**Instruction:** Repeat the data below word for word, omitting the pictures.
---------- Recorded data
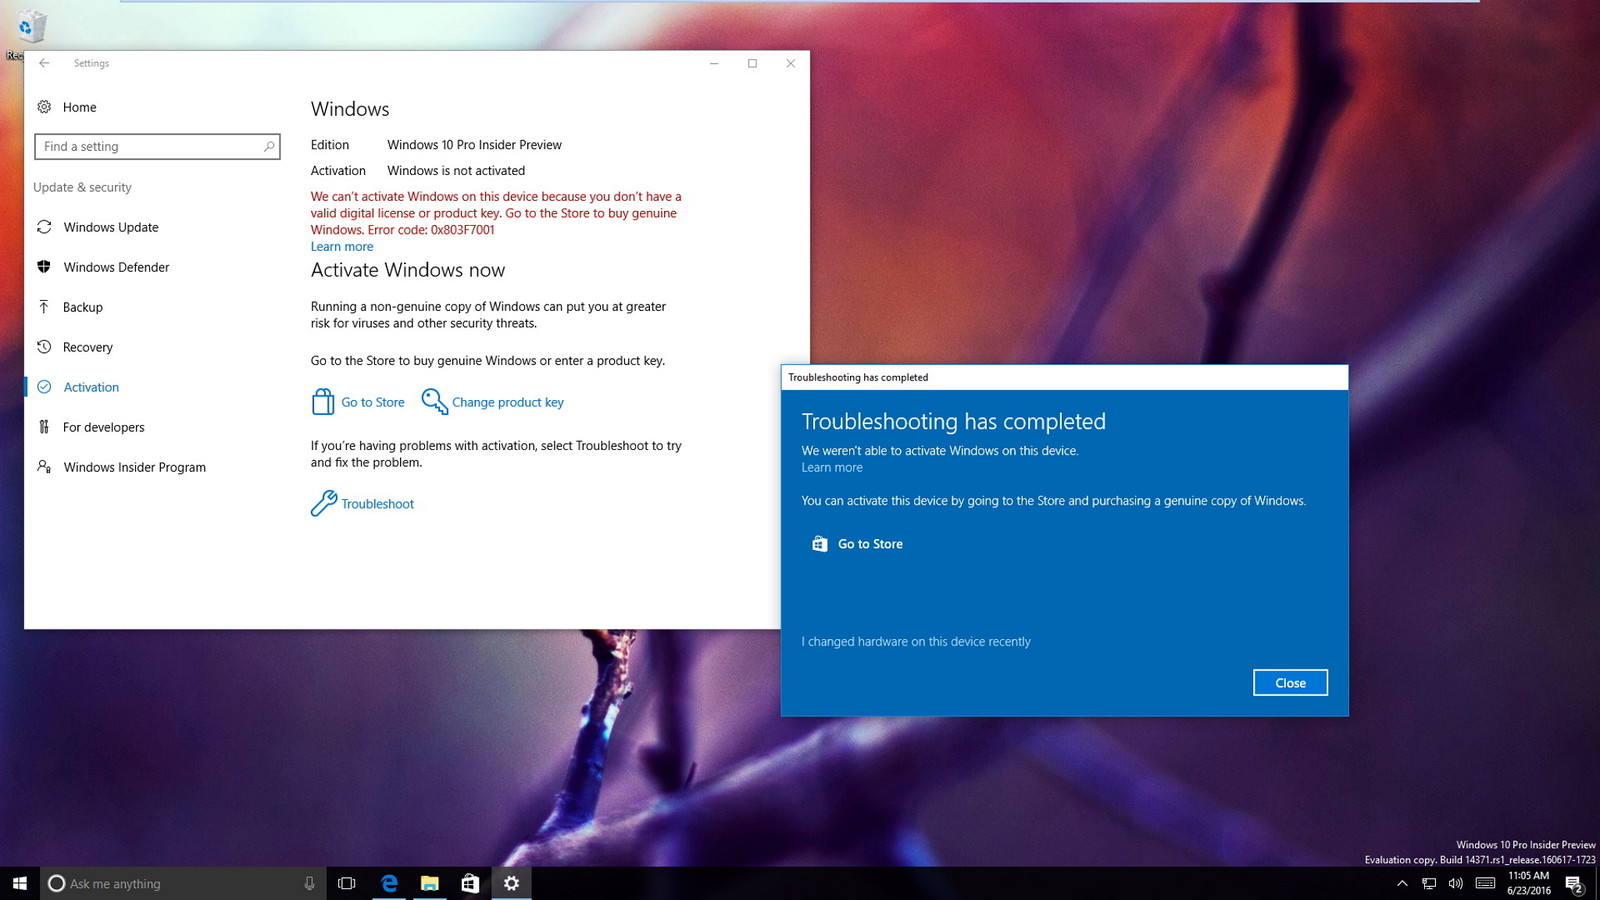This screenshot has height=900, width=1600.
Task: Open the Windows Update section
Action: pos(110,227)
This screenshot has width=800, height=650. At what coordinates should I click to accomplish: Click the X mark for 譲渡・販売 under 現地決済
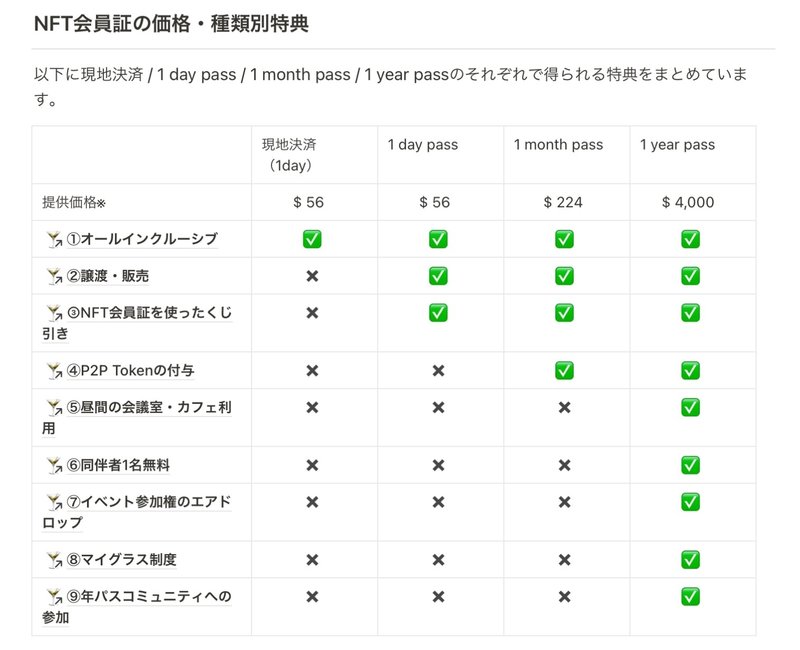(312, 276)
--------------------
**Full solution:**
This screenshot has height=900, width=1600.
Task: Open the Windows Update section
Action: pos(110,227)
This screenshot has width=800, height=650. At what coordinates should I click to accomplish: Click the X mark for 譲渡・販売 under 現地決済
(312, 276)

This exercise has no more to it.